Diese trägt der Beklagte.
Das Urteil ist vorläufig vollstreckbar, für den Kläger aber nur
gegen eine Sicherheitsleistung in Höhe von 110 % des jeweils
zu vollstreckenden Betrages. Die Vollstreckung aus dem
Versäumnisurteil darf nur gegen Leistung dieser Sicherheit
fortgesetzt werden. Der Kläger kann die gegen ihn
gerichtete Zwangsvollstreckung wegen der Kosten durch
Sicherheitsleistung in Höhe von 110 % des zu vollstreckenden
Betrages abwenden, wenn nicht der Beklagte vor der
Vollstreckung Sicherheit in gleicher Höhe leistet.
1
Tatbestand:
2Der Kläger macht gegen den Beklagten Schmerzensgeldansprüche geltend, die aus einer gegen ihn gerichteten Körperverletzung resultieren.
3Am 08.04.2002 befand sich der damals 16-jährige Beklagte gegen 13 Uhr im Bereich der Straßenbahnhaltestelle XXXin Düsseldorf. Dort traf ihn der damals 18-jährige Kläger auf dem Nachhauseweg von der Schule zufällig an. Er ging auf den Beklagten zu, um mit ihm über einen Vorfall zu sprechen, bei dem der Beklagte einen Freund des Klägers in eine körperliche Auseinandersetzung hinein gezogen hatte. Als der Beklagte dem Kläger seine linke Hand zum Handschlag entgegenhielt, die dieser in entsprechender Absicht ergriff, zog der Beklagte seine rechte Hand aus der Hosentasche und schlug zweimal gegen die linke Gesichtshälfte des Klägers. Dieser wich daraufhin zurück und beschimpfte den Beklagten, der sodann mit beiden Fäusten mehrfach auf den Kläger einschlug und ihm eine sogenannte Kopfnuss versetzte. Der Kläger wehrte sich nicht. Als er mit nach vorn gebeugtem Oberkörper vor dem Beklagten stand, ließ dieser nach wie vor nicht von ihm ab, sondern trat mit einem leichten Turnschuh mit roher Gewalt gegen den Bauch des Klägers.
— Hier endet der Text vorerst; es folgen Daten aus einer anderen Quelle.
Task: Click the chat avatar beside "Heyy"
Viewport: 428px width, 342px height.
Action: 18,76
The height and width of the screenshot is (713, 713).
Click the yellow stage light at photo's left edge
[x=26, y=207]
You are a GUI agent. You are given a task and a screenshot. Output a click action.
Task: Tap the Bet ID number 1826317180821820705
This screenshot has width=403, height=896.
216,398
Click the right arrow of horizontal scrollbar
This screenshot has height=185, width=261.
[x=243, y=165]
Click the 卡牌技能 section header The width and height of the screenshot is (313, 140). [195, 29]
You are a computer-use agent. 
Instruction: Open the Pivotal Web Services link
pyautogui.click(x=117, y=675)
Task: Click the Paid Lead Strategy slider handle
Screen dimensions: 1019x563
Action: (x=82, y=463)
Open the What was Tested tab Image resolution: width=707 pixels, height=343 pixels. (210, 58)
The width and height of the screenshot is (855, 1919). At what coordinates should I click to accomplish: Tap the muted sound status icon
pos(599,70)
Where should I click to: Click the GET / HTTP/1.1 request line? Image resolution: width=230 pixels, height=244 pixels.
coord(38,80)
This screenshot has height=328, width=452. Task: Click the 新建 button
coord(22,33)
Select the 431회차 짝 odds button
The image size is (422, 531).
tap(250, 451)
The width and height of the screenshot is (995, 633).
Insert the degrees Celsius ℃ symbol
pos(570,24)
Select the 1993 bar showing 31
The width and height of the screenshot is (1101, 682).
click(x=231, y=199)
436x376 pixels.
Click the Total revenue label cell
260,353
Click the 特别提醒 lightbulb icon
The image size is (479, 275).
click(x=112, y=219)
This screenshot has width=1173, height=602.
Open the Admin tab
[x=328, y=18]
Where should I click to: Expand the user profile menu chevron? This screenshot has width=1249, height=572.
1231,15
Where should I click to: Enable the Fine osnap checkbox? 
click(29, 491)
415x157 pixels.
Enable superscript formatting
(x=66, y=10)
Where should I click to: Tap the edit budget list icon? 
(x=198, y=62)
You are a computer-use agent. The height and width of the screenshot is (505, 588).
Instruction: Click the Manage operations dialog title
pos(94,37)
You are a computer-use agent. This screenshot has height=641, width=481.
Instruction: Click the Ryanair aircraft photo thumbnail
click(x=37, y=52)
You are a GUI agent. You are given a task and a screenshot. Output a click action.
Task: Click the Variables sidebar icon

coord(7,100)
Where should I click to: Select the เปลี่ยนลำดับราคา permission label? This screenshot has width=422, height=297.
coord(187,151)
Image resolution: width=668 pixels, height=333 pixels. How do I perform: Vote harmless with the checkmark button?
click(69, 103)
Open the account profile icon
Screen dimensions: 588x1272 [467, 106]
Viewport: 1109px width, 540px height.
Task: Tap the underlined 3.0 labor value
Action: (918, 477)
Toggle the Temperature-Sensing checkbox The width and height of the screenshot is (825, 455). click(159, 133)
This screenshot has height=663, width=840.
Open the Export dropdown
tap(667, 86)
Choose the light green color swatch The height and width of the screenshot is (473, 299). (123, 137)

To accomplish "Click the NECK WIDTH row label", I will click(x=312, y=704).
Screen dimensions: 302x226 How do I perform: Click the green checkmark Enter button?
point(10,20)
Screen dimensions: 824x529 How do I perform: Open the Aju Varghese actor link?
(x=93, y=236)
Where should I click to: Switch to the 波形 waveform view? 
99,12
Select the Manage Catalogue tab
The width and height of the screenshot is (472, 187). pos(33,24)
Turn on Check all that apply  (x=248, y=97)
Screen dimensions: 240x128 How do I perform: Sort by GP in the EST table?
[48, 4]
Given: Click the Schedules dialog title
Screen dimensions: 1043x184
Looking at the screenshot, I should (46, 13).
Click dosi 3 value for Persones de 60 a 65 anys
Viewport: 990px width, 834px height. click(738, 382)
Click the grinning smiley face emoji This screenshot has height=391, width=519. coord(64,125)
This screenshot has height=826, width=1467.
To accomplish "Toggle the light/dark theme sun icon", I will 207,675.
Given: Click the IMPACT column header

4Der Kläger erlitt eine Fraktur des Jochbeins sowie des Orbitabodens links, eine doppelseitige Unterkieferfraktur und verlor einen Eckzahn unten rechts. Er wurde in einer vierstündigen Operation versorgt, wobei versucht wurde, mittels einer Miniplattenosteosynthese am lateralen Orbitalrand eines Reposition des Jochbeins zu bewirken. Darüber hinaus wurden der Ober- und Unterkiefer miteinander verdrahtet und der Orbitaboden mit einer PDS-Folie rekonstruiert. Zudem erlitt der Kläger ein sogenanntes Monokelhämatom mit massiver Schwellung links bei Hypästhesie des nervus infraorbitalis. Der Kläger musste in der Zeit vom 08.04. bis zum 26.04.2004 stationär behandelt werden. Nach einem Monat wurde die Verdrahtung des Ober- und Unterkiefers durch Gummibänder ersetzt, die wiederum etwa zwei Wochen im Mund verblieben. Während der Verdrahtung des Ober- und Unterkiefers stand der Mund nur zu einem Spalt offen, der es dem Kläger erlaubte, flüssige Nahrung zu sich zu nehmen. Das Reingen der Zähne war ihm nicht möglich. Reden konnte er während der Zeit nur gänzlich unartikuliert. Nachdem die Gummibänder die Drahtfixierung ersetzt hatten, konnte der Kläger auch breiige Speisen zu sich nehmen. Ein normales Zubeißen und Kauen war erst Wochen später wieder möglich. Die Entnahme der Gummibänder erfolgte ambulant unter Verwendung schmerzbetäubender Spritzen. Während des gesamten Zeitraums des Krankenhausaufenthaltes sowie des Heilungsverlaufes litt der Kläger unter starken Schmerzen und war in seiner Lebensweise vehement beeinträchtigt. Unter dem linken Auge ist eine etwa drei Zentimeter breite Narbe zurückgeblieben. Daneben ist mit Spätfolgen nicht zu rechnen.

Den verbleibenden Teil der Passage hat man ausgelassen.